● Enunciado
Devolva na íntegra, sem qualquer alteração, a entrevista ao neurocirurgião Henry Marsh.

● Texto do exercício
Henry Marsh, neurocirurgião: ‘Gastamos demasiado dinheiro a tentar manter pessoas muito velhas com vida’

Já terá feito cerca de 15 mil cirurgias, tendo sido um dos primeiros a operar o cérebro com o paciente acordado. Aos 67 anos, Henry Marsh pratica exercício todas as manhãs, trabalha em part time, dá palestras, escreve artigos para a imprensa, pratica carpintaria e ainda cuida das suas abelhas em Londres. Continua a operar…

Em Inglaterra, quando terminam o curso de medicina, ainda fazem o juramento de Hipócrates?

Não! Se ler o Juramento de Hipócrates verá que é ridículo… Não tem nada a ver com medicina moderna.

No seu livro diz que em muitos casos é preferível deixar a pessoa morrer…

Mais cedo ou mais tarde todos teremos de morrer. Em países como a América, onde acham muito difícil deixar de ter esperança, pode-se gastar rios de dinheiro e obter muito poucos resultados. É fácil desperdiçar dinheiro na medicina. E se gastarmos todo o dinheiro a tentar manter pessoas muito velhas com vida não teremos nenhum para coisas igualmente importantes, como educar as crianças.

Nunca testemunhou algum tipo de milagre?

Sou um cientista, não sou uma pessoa supersticiosa. Houve momentos em que tive muita sorte. Já me aconteceu cometer um erro que em circunstâncias normais teria consequências catastróficas e, por alguma razão, não houve problema. Mas a experiência diz-me que é mais frequente ter más surpresas do que boas surpresas. Não acredito em milagres, não acredito em nada sobrenatural. Mas acredito na sorte. Boa ou má sorte.

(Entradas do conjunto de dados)

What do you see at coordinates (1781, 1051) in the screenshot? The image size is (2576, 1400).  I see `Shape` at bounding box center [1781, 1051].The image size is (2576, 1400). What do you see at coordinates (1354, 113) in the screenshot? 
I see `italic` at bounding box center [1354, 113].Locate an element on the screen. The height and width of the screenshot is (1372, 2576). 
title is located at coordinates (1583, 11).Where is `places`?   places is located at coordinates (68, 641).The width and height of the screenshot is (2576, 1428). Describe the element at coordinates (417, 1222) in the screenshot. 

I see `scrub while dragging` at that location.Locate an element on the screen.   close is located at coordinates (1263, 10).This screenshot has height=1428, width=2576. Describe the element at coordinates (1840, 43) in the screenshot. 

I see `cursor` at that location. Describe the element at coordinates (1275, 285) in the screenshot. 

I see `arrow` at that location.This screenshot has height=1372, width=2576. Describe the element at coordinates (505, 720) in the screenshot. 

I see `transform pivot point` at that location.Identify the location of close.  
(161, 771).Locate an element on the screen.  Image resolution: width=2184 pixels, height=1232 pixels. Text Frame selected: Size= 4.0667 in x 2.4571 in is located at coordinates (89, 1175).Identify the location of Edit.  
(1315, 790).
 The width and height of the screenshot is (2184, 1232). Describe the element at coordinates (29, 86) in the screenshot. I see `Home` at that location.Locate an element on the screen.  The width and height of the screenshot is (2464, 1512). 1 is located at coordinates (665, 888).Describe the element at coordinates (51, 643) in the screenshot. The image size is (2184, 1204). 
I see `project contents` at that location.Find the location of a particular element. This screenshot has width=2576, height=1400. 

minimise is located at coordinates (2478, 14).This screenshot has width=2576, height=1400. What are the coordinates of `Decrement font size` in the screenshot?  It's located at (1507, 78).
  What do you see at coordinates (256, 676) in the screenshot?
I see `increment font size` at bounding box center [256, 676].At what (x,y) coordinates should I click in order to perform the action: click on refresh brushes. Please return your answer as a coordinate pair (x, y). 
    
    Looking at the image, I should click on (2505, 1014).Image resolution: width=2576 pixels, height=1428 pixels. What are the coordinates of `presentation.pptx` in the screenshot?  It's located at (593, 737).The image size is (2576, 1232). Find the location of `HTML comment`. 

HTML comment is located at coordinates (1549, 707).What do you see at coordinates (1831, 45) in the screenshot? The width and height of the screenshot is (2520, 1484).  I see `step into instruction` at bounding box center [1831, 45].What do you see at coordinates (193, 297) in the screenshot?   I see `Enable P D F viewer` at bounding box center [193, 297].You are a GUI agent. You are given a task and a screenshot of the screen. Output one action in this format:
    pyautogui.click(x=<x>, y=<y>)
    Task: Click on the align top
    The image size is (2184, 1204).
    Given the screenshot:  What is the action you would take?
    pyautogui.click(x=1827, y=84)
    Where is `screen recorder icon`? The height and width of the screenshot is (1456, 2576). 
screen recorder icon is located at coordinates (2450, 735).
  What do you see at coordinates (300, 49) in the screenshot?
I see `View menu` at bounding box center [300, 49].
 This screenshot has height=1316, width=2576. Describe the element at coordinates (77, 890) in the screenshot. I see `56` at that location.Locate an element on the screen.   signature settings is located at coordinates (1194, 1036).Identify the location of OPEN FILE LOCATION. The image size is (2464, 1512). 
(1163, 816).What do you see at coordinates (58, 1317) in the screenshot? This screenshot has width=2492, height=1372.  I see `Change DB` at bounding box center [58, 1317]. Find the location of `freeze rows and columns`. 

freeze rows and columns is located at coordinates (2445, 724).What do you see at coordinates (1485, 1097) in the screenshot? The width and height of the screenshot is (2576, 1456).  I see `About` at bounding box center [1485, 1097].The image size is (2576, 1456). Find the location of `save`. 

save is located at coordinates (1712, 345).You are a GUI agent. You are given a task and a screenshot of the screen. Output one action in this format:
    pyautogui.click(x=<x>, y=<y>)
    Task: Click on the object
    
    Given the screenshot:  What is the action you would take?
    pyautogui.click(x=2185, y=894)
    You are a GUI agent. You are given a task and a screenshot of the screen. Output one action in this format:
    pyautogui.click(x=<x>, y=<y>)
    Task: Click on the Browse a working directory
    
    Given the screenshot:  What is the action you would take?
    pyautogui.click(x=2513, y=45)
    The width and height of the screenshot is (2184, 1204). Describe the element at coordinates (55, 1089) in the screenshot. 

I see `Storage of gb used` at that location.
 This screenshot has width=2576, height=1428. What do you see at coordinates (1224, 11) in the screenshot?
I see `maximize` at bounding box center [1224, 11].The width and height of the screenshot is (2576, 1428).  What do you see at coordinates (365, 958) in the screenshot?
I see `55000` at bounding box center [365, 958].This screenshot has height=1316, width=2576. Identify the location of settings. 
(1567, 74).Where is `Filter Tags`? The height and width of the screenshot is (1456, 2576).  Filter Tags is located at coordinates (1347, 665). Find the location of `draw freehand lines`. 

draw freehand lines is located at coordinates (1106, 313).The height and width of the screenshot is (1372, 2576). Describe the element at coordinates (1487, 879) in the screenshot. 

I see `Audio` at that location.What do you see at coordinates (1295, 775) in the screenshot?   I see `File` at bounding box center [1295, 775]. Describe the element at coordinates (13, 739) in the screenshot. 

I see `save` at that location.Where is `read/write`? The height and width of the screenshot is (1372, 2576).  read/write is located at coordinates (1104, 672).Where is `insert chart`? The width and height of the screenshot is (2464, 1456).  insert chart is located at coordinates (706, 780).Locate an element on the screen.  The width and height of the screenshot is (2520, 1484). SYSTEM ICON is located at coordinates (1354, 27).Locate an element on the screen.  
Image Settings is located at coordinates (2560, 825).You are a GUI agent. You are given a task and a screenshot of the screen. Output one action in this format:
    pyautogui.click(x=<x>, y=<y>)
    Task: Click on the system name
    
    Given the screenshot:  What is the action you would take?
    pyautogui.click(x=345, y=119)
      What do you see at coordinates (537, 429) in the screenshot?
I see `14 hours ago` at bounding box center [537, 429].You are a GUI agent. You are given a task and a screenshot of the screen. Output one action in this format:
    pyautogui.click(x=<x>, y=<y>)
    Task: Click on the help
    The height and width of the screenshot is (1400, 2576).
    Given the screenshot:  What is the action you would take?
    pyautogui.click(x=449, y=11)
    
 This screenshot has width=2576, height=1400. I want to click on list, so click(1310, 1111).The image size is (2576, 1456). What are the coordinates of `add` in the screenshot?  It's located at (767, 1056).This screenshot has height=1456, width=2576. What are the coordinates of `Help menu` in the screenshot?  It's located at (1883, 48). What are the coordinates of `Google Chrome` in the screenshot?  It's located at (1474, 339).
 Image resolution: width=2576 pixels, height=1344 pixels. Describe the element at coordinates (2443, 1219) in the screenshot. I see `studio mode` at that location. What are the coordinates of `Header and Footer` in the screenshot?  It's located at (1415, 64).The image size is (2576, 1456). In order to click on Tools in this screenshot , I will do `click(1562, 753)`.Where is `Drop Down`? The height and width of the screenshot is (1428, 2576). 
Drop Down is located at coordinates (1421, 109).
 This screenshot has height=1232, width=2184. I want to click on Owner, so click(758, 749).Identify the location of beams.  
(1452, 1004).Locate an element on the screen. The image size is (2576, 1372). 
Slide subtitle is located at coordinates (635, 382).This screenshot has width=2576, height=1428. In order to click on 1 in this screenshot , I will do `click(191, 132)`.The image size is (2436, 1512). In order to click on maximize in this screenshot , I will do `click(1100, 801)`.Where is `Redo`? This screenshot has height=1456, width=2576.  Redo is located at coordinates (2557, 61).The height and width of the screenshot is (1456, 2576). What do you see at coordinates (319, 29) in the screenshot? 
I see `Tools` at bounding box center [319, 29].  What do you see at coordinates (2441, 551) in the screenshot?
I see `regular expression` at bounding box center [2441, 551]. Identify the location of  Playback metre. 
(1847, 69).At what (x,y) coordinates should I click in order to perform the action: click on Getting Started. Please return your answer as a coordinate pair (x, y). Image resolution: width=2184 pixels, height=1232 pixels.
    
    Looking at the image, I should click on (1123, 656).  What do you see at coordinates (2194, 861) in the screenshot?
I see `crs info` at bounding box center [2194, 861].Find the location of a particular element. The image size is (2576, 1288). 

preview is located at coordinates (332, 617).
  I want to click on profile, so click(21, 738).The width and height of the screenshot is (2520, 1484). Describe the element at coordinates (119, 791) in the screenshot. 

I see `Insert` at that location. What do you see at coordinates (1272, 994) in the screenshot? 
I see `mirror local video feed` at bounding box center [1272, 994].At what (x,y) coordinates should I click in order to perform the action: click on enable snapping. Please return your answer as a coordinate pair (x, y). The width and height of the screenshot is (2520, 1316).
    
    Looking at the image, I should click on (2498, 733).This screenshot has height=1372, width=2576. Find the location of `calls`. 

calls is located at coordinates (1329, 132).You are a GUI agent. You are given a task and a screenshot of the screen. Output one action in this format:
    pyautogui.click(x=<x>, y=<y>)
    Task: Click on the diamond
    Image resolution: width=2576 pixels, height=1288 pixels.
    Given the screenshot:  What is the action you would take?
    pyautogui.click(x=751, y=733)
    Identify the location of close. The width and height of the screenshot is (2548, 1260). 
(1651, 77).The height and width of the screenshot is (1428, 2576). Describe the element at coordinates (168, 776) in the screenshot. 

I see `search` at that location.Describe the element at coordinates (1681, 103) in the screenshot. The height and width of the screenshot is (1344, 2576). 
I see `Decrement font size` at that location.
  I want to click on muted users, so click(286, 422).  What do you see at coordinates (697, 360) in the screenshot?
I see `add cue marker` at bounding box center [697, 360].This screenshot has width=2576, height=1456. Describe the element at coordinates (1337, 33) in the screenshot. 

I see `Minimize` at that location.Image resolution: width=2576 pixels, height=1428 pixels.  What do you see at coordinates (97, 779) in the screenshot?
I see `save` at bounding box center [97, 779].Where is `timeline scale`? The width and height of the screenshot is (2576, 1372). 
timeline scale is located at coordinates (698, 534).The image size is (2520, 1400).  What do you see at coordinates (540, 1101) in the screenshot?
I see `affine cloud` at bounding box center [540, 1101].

● Resposta escrita
Henry Marsh, neurocirurgião: ‘Gastamos demasiado dinheiro a tentar manter pessoas muito velhas com vida’

Já terá feito cerca de 15 mil cirurgias, tendo sido um dos primeiros a operar o cérebro com o paciente acordado. Aos 67 anos, Henry Marsh pratica exercício todas as manhãs, trabalha em part time, dá palestras, escreve artigos para a imprensa, pratica carpintaria e ainda cuida das suas abelhas em Londres. Continua a operar…

Em Inglaterra, quando terminam o curso de medicina, ainda fazem o juramento de Hipócrates?

Não! Se ler o Juramento de Hipócrates verá que é ridículo… Não tem nada a ver com medicina moderna.

No seu livro diz que em muitos casos é preferível deixar a pessoa morrer…

Mais cedo ou mais tarde todos teremos de morrer. Em países como a América, onde acham muito difícil deixar de ter esperança, pode-se gastar rios de dinheiro e obter muito poucos resultados. É fácil desperdiçar dinheiro na medicina. E se gastarmos todo o dinheiro a tentar manter pessoas muito velhas com vida não teremos nenhum para coisas igualmente importantes, como educar as crianças.

Nunca testemunhou algum tipo de milagre?

Sou um cientista, não sou uma pessoa supersticiosa. Houve momentos em que tive muita sorte. Já me aconteceu cometer um erro que em circunstâncias normais teria consequências catastróficas e, por alguma razão, não houve problema. Mas a experiência diz-me que é mais frequente ter más surpresas do que boas surpresas. Não acredito em milagres, não acredito em nada sobrenatural. Mas acredito na sorte. Boa ou má sorte.